Cible d'un saucissonnage express flingue sur la tempe et délestée de 9 millions d'euros de bijoux dimanche soir alors qu'elle prenait part à la Fashion Week parisienne, Kim Kardashian n'est pas une victime comme les autres. Voire pas une victime du tout. C'est le surprenant consensus qui unit - entre autres - la mascotte présidentielle du NPA, un sociologue-animateur officiant à France Culture et le pape de la mode. Philippe Poutou parle de «redistribution des richesses» (avant de se raviser en reconnaissant une «maladresse»), Guillaume Erner invoque Emile Durkheim pour sous-entendre la juste rétribution d'une imposture basée sur un postérieur et Karl Lagerfeld estime sans rougir qu'on ne peut «étaler sa richesse et ensuite être surpris que des gens veuillent la partager». En somme, Kim Kardashian, qui affichait son bling à la vue de tous, l'a un peu beaucoup cherché. Ça lui servira de leçon. Piers Morgan, ancien présentateur de CNN et éditeur du Daily Mail, n'a-t-il pas dit que le braquage était probablement «la meilleure chose qui soit jamais arrivée» à la madone de la télé-réalité ?

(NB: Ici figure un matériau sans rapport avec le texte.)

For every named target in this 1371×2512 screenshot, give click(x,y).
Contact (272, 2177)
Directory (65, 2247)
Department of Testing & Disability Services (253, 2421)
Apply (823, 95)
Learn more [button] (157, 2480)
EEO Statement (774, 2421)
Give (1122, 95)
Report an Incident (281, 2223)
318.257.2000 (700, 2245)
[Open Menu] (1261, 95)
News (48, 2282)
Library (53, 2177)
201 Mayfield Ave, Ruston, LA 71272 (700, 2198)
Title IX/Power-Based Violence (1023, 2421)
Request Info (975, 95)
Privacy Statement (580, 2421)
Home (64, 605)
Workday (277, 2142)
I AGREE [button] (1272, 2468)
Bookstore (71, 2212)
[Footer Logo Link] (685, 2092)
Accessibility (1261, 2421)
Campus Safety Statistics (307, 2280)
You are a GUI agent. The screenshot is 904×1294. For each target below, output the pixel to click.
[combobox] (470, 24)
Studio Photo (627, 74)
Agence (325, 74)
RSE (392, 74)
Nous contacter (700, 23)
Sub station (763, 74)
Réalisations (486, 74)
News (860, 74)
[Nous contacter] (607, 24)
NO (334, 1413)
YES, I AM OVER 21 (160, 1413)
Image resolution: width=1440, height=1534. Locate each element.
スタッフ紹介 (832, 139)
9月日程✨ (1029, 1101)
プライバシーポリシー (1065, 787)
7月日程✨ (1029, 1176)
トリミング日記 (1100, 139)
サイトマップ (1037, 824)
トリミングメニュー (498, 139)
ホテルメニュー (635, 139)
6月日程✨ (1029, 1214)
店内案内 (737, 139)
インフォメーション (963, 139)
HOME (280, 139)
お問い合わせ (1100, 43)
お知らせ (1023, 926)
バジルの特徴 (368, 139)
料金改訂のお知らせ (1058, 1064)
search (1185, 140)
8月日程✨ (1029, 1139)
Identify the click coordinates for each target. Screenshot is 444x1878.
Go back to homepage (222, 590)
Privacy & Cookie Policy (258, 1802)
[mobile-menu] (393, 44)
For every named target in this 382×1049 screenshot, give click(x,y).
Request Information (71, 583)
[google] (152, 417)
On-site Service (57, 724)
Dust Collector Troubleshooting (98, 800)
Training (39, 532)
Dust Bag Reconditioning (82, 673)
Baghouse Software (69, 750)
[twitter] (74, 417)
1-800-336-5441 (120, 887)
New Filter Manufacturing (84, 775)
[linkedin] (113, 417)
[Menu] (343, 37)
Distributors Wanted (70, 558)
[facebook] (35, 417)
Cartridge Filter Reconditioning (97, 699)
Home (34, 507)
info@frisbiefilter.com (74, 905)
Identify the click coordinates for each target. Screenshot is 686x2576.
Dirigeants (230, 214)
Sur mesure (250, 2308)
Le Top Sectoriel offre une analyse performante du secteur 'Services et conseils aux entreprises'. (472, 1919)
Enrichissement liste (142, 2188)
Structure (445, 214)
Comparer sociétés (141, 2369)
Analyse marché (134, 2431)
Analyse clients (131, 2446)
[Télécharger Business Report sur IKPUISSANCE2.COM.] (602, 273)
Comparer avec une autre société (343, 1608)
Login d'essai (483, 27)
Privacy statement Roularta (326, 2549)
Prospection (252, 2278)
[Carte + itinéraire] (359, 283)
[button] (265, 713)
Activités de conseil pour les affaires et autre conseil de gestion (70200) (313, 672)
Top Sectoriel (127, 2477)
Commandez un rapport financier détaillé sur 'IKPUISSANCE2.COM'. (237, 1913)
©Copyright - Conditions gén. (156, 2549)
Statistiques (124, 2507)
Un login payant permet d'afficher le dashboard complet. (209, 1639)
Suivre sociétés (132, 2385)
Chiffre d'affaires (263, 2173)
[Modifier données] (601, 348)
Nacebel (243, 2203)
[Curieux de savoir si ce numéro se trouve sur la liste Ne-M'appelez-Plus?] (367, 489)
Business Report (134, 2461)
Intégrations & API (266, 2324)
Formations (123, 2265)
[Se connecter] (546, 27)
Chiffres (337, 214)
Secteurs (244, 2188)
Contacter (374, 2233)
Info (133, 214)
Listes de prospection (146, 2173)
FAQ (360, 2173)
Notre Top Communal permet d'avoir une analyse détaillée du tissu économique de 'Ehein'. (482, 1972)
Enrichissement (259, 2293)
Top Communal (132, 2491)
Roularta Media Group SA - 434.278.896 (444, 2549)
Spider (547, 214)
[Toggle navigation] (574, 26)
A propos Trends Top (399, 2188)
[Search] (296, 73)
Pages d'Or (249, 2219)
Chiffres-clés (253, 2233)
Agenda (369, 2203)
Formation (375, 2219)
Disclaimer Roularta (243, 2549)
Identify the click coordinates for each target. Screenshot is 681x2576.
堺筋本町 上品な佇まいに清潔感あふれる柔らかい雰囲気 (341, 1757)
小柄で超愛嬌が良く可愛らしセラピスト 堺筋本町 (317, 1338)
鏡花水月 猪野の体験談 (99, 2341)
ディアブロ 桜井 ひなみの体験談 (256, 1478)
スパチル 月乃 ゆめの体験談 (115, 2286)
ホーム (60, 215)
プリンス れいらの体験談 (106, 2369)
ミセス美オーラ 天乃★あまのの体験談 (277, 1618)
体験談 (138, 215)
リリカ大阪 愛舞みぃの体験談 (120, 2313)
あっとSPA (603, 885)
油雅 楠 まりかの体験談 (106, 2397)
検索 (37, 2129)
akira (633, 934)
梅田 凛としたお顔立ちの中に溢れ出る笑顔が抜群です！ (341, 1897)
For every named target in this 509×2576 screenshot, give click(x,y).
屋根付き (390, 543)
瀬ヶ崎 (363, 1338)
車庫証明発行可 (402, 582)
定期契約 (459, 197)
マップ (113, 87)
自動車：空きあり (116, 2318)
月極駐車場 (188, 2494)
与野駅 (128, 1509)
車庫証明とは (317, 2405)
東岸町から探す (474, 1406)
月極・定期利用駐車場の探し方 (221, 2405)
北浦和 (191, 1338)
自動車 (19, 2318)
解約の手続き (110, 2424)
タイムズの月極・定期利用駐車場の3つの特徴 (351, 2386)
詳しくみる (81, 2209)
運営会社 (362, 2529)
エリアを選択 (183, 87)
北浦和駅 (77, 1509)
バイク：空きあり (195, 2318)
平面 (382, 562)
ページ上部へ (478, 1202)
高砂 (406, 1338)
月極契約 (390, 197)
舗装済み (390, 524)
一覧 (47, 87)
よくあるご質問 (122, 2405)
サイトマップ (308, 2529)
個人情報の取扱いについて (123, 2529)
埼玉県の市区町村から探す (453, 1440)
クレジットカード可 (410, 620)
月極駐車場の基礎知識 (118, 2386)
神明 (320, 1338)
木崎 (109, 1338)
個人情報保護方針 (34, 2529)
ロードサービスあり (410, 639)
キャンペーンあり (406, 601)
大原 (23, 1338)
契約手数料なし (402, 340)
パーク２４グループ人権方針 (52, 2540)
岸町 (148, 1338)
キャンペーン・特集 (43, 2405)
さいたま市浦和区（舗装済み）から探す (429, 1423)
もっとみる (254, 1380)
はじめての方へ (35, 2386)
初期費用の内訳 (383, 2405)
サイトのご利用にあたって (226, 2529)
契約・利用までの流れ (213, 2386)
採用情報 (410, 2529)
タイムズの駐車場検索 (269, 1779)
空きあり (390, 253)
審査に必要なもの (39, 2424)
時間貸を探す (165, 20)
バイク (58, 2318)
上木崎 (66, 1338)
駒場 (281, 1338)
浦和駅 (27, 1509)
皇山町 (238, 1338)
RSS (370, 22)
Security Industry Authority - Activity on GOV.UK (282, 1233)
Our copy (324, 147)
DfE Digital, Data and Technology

Etonnants tartuffes à la sauce protestante (cachez cette richesse que je ne saurais voir !) qui, à l’évocation de l’agression d’une femme vue comme un freak et un outrageant robinet à fric, sont soudainement armés d’une conscience de classe et d’une philosophie de la violence digne d’un militant d’Action directe. Car si l’on oublie cinq minutes les théories du complot - on aime particulièrement celle du coup monté pour que Paris n’obtienne pas les JO de 2024 afin que sa belle-mère, Caitlyn Jenner, allume la flamme olympique aux Jeux de Los Angeles -, on parle là d’une agression sur une femme seule face à cinq hommes et qui, selon ses dires, a eu peur d’être violée et d’y passer. Pas franchement de quoi sortir les cotillons. Ce qui rendrait Kardashian indéfendable serait sa dimension cumulative : trop d’argent, trop de fesses, trop de seins, trop de followers, trop d’attention. Surtout, ce trop-plein serait immérité, bâti sur du vide.
D'où viennent ses millions ? D'un show exhib qui enquille sa neuvième saison, de jeux vidéo mobiles, d'emojis à son effigie, de fringues, produits de beauté et autres parfums à son nom, de la publicité plus ou moins déguisée sur les réseaux sociaux. En plus de sa sextape originelle et de son mariage au rappeur le plus mégalo (et doué) de sa génération. De la télé-réalité, d'Internet, du porno, du trash : une fortune superficielle, donc sale pour les nouveaux pères la morale. Mais pas volée, qu'on le veuille ou non. Kardashian serait «indécente», au propre comme au figuré, car elle a fait son beurre du pire de notre culture de masse, en monétisant sa vacuité. C'est la Castafiore moderne, même pas féministe, à qui l'on a à nouveau piqué les diamants. C'est la mauvaise conscience de notre tout-à-l'ego contemporain, le reflet embarrassant d'une génération. De là à se refaire une santé idéologique sur le séant de Kardashian, il y a une facilité et une promptitude à prendre une posture symptomatique de l'époque. Et, in fine, tout aussi vaine que l'objet du jugement.